An intense discussion was sparked by the mention of an article from the Ukrainian Truth newspaper, in which opposition to hate speech is presented as limiting the freedom of speech and prohibiting personal opinions.
Among the impressions and conclusions from the training was the recognition of the need to control one’s emotions and words, to learn how to communicate and persuade people about the appropriateness or inappropriateness of certain actions, especially on the web, and to become more sensitive and aware, to work on improving oneself.
A Step Closer to the Culture of Democracy? School Experience
This training was striking because of the “interesting” stories about humiliation in educational institutions, and we once again saw the need to help schools to develop their understanding of the concept of human rights and distinguishing it from the concept of education about human rights. Because school is the place where almost everyone spends quite a long period of their lives. And it would be good if the word “school” did not evoke negative feelings and hashtags #traumatized_by_education.
Clearly, there is no human rights education without understanding the concept of human rights. So we started the conversation about what human rights are, where they come from, who or what guarantees them, which rights our teachers are aware of and why we need those rights. We discussed the concepts of dignity and equality, especially at school. We tried to figure out which skills are taught by the contemporary school and which values it spreads. We discussed the behavior of parents and the status of the teacher in our society.
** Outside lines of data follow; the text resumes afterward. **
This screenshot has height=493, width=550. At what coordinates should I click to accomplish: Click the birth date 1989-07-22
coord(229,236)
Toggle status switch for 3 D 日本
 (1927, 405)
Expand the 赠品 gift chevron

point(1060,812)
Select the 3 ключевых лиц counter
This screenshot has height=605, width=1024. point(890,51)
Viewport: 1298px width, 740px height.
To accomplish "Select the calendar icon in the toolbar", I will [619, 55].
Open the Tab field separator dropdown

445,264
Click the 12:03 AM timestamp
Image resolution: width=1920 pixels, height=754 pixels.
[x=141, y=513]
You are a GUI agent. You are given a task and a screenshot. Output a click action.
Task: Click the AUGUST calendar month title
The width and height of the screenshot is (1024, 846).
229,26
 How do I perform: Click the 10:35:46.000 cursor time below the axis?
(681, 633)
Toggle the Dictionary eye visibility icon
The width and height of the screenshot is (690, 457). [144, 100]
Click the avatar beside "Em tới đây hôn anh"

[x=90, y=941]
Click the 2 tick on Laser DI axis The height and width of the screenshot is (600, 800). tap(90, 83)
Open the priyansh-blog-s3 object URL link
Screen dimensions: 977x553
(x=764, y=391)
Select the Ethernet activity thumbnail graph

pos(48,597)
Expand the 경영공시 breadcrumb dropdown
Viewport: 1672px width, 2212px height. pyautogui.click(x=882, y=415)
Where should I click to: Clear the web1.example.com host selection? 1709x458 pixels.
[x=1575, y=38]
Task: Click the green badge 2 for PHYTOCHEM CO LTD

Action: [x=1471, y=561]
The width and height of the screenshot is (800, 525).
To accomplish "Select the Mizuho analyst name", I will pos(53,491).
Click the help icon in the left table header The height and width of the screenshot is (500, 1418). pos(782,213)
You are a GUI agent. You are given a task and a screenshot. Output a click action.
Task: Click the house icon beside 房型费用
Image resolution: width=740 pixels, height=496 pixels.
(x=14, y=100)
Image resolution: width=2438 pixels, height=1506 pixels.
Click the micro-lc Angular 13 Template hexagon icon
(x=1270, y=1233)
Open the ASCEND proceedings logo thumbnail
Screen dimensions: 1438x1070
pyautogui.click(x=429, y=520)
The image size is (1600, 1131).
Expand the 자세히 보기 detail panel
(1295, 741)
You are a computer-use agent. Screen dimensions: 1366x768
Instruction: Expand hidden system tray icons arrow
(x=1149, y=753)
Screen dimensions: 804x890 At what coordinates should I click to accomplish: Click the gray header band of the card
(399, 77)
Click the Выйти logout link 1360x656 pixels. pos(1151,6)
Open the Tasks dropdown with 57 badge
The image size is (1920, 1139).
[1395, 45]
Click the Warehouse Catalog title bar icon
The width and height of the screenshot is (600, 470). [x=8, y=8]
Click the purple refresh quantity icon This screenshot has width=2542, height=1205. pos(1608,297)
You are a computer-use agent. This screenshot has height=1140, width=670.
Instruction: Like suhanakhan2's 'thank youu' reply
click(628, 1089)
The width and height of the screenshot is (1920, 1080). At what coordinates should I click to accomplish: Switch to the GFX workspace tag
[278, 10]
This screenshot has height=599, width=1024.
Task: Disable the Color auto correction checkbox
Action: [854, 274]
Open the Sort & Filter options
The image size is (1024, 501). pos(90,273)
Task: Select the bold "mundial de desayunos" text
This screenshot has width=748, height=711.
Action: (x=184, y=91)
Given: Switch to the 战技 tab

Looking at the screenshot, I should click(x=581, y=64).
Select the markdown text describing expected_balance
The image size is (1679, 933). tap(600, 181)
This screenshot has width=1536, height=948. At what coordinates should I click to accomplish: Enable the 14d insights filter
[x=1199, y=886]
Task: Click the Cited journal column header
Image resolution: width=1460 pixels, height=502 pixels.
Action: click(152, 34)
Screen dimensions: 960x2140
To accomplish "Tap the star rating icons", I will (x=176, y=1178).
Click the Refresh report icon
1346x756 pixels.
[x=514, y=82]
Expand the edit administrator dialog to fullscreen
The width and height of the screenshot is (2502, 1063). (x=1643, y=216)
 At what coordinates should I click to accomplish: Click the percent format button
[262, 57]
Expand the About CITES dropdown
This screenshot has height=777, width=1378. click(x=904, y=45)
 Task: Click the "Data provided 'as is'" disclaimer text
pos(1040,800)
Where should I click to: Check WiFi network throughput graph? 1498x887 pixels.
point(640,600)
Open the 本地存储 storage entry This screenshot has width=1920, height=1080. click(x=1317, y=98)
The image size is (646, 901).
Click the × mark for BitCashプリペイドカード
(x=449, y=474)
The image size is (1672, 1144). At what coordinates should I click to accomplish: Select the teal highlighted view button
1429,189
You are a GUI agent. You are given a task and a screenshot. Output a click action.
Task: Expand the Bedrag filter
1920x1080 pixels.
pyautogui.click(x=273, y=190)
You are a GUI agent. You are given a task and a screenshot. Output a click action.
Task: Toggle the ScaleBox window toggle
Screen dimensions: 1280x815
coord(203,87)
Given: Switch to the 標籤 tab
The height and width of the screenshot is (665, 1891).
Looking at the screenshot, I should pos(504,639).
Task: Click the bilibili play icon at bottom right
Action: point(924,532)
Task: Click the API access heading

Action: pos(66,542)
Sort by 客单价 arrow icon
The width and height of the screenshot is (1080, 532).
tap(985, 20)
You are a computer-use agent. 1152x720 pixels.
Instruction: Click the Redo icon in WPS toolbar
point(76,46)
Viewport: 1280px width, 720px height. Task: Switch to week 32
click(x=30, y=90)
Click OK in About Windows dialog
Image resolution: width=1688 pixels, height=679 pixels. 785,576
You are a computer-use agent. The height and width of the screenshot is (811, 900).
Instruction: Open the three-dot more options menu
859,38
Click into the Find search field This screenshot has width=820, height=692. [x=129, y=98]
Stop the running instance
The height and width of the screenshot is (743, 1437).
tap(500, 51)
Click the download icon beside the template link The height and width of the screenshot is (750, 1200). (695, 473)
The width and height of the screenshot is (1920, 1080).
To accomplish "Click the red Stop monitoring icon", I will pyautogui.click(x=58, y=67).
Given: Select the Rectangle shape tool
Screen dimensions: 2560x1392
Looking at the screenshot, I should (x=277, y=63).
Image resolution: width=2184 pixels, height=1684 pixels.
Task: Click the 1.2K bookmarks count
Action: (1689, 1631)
From cases, we moved on to instruments, or more precisely, handbooks that could be used at school for human rights education and education for democratic citizenship. We learned how we could use games to teach the culture of democracy. Most of the books in Ukrainian can be found at https://goo.gl/qosvb8.
A separate section of the program was dedicated to learning about the national Ukrainian program Democratic School and the special textbook Civil Responsibility. Teachers had some time to read the exercises from the textbook and to think and comment on how these exercises could be used at their schools.
Of course, change does not happen in a day. And it is hard to expect any considerable effect from one-day events. But what if they are regular and we try to facilitate them? And what if, in addition, we watch movies and discuss the problems demonstrated in them?